▸ **About this exercise**: Revise the Mayo Clinic COVID-19 article by rewriting everything from "The digital toolset, which" down to "on which dates.", changing "nurse manager" to "charge nurse".

▸ **Text under study**:
┄┄┄┄┄┄┄┄┄┄┄┄┄┄┄┄┄┄┄┄
How Mayo Clinic created a digital toolset that can detect COVID-19 exposures within hours

A team of more than 230 Mayo Clinic IT specialists, clinicians and engineers developed an electronic system that integrates EHR data, non-clinical information and contact tracing resources to identify employees who have been exposed to COVID-19.

Laura Breeher, MD, medical director of Mayo Clinic Occupational Health Services, helped spearhead the project, which was developed in two weeks and deployed at its Rochester, Minn.-based headquarters on April 9.

As Mayo Clinic prepares to roll out the tools at its Florida and Arizona campuses this week, Dr. Breeher told Becker's Hospital Review that contact tracing initiatives are key to helping flatten the curve of COVID-19 cases.

"Contact tracing helps us quickly identify employees that are exposed," Dr. Breeher said. "We can take those who have had medium or high-risk exposures out of the hospital setting, so that if they develop COVID-19 during the following 14 days there is zero risk of them exposing patients or other coworkers."

The digital toolset, which identifies COVID-19 exposures within an average of two hours of a confirmed case, serves as an adjunct to Mayo Clinic's EHR. The first tool analyzes patient charting information to pinpoint which hospital employees had contact with a COVID-19 patient. It can then identify a supervisor, such as the nurse manager on a unit, to complete a digital contact log, detailing employees who had contact in addition to EHR charting with the individual and on which dates.

Once the potentially exposed employee list is generated, the health system deploys the next digital tool, an email questionnaire to determine the employees' proximity to the patient. Questions include whether the employee came closer than 6 feet from the patient and what PPE they were wearing, according to Dr. Breeher. Providers then make follow-up calls to the individuals and assess them.

Before implementing the digital tools, Mayo Clinic's first contact with the exposed employees would have been the provider calling them.

"You can only make so many calls within an hour, and so some employees may get those calls first and some employees may get those calls after a half hour to an hour," Dr. Breeher said. "The new system allows us to compress that assessment into a very short period of time because all the employees are being informed at once."

The employees' feedback provides "extremely consistent data," which Mayo Clinic uses when assessing recommendations for testing, quarantine or any other necessary precautions, Dr. Breeher said.
┄┄┄┄┄┄┄┄┄┄┄┄┄┄┄┄┄┄┄┄
▸ **Stored data entries**:
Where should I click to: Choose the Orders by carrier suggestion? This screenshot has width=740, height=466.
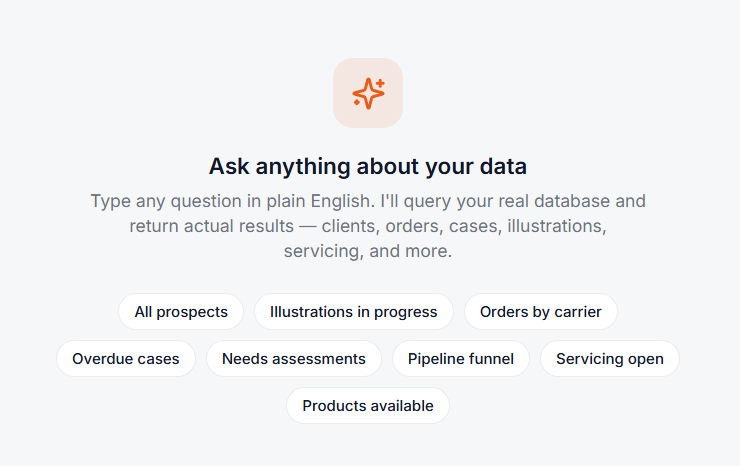point(541,312)

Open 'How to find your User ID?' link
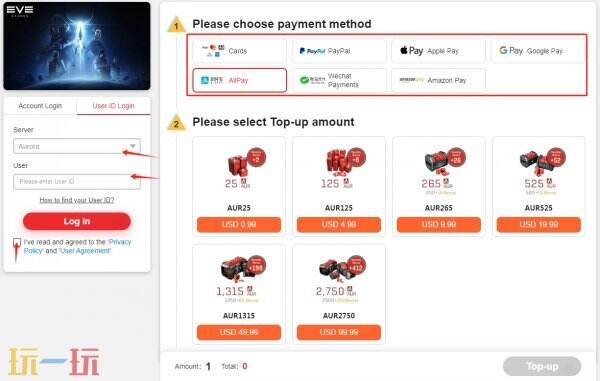pos(77,200)
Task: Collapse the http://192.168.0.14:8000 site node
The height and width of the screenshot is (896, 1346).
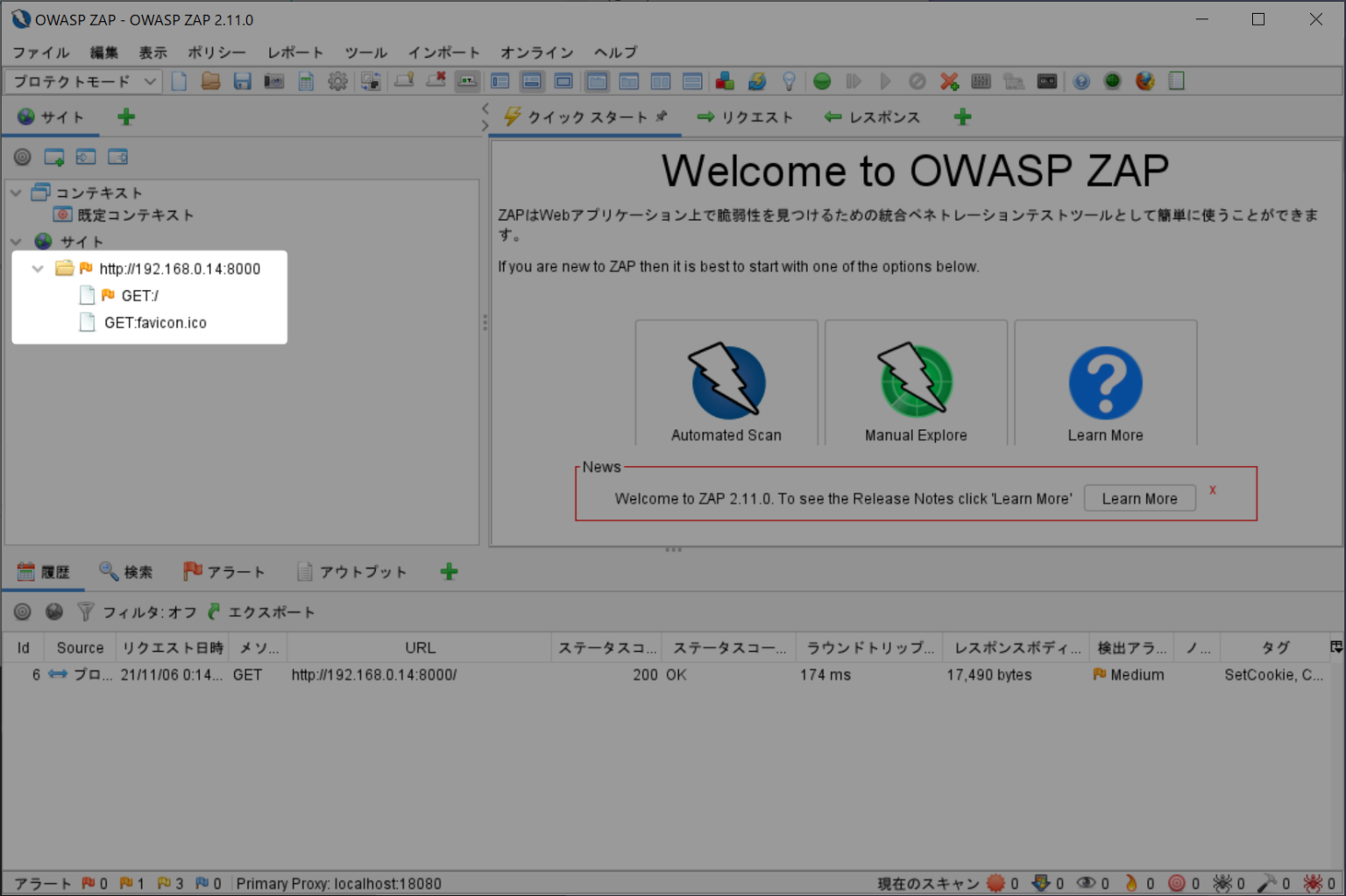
┄┄┄┄┄┄┄┄┄┄┄┄┄┄┄┄┄┄┄┄
▸ **Response for this exercise**:
The digital toolset, which identifies COVID-19 exposures within an average of two hours of a confirmed case, serves as an adjunct to Mayo Clinic's EHR. The first tool analyzes patient charting information to pinpoint which hospital employees had contact with a COVID-19 patient. It can then identify a supervisor, such as the charge nurse on a unit, to complete a digital contact log, detailing employees who had contact in addition to EHR charting with the individual and on which dates.